PROBLEMS AND TASKS
a – In the text on the HAVEGE generator's internal state, which internal variables are listed as part of that state?
b – Continue the text on the HAVEGE generator's internal state, starting after its last sentence.

*** Opening of PAGE TEXT ***

Internal state of the HAVEGE generator and Unpredictability

The internal state of a pseudo-random number generator

On a pseudo-random number generator, at any step in the computation, one can define its internal state as the values of internal variables and tables. This internal state determines the future behavior of the generator and the sequence of numbers that it will generate.

The internal state of the HAVEGE generator

At any moment, one can also define the internal state of the HAVEGE generator as the content of  its internal variables (the Walk table, the values of  pointers, the values in the RESULT table) and the values of all the volatile hardware states in the processor (branch predictors, instruction and data caches, ...), on the system bus and on the memory system that determines the execution time of the sequences of instructions in HAVEGE.

Unpredictability and particularly irreproducibility is associated with this non-conventional internal state:

If one was able to capture the internal state of the  HAVEGE generator at a given point then he/she would be (theoretically) able to replicate the generated sequence from this point until the next occurrence of an interruption or until a new external event on the system bus or the memory system.

Capturing the internal state on the fly is unfeasible:
However, collecting the internal state of the HAVEGE generator is unfeasible at user-level. The user itself cannot collect and reestablish the internal state. For instance, to  indirectly determine that a particular cache block was present, one has to access it, but then other internal states are modified (similar to Heisenberg's criteria).

Following the internal state is unfeasible:
Another possible mean to reproduce the sequence would be  to set the internal state of the generator in a known state at the beginning of execution.  Then, one can try to follow the sequence of instructions through only monitoring external events to the process.
The internal state at the initiation of the generator depends on many parameters such as the exact date of launching (cycle accurate), the exact contents
of the disk, their response time (cycle accurate), the memory content, etc.
Moreover to follow the internal state, one has also to be able to monitor every external events, but also internal events during the initiliazation phase.

*** Close of PAGE TEXT ***
*** Opening of RECORD SET ***

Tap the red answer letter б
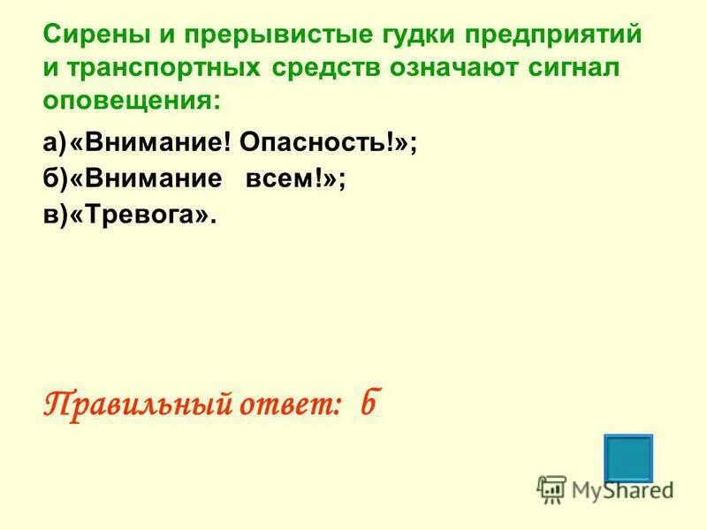[x=369, y=404]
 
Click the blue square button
[x=628, y=458]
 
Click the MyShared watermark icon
[x=551, y=488]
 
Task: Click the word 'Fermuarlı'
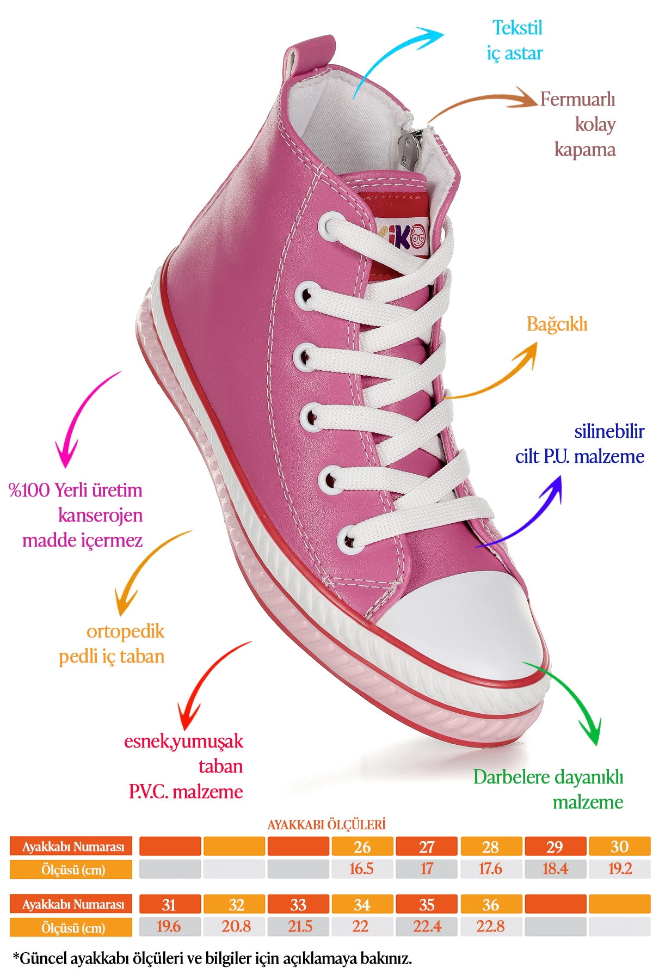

*** Close of RECORD SET ***

SET OF ANSWERS
a – The Walk table, the values of pointers, and the values in the RESULT table.

b –
An analysis of the internal state of HAVEGE on an UltraSparc II

We describe below part of the volatile information that belongs to the internal state of the HAVEGE generator on an UltraSparc II workstation. A very similar analysis can be done for  the other processors.

L1 Data cache From the HAVEGE generator, each of the 512 32-byte cache lines of the L1 data cache can be considered as in one of seven possible states. Either it maps one of the two possible 32-byte blocks A0 or A1 from the Walk table or it maps a block irrelevant from HAVEGE. If it maps a relevant block then it maps only one or or both the 16-byte subblocks. That is, the L1 cache is in one of  7**512 possible states.

L1 instruction cache

The inner loop body in the self modifying walk (just) fits in the L1 instruction cache. The L1 instruction cache is two-way set-associative and branch prediction is embedded in the instructioncache. It features 256 sets.

Only two instruction blocks I0 and I1 from the main HAVEGE loop are mapped onto a given sets of the instruction cache. A LRU replacement policy is implemented on the instruction cache. Therefore, from the HAVEGE perspective, each set has 7 different possible states, B being an instruction block independent from the HAVEGE algorithm: (I0, I1), (I1, I0), ( B, I0), (B, I1), (I0, B), (I1, B) and (B, B). Then from HAVEGE perspective, the instruction cache can be in at least  different states 256**7.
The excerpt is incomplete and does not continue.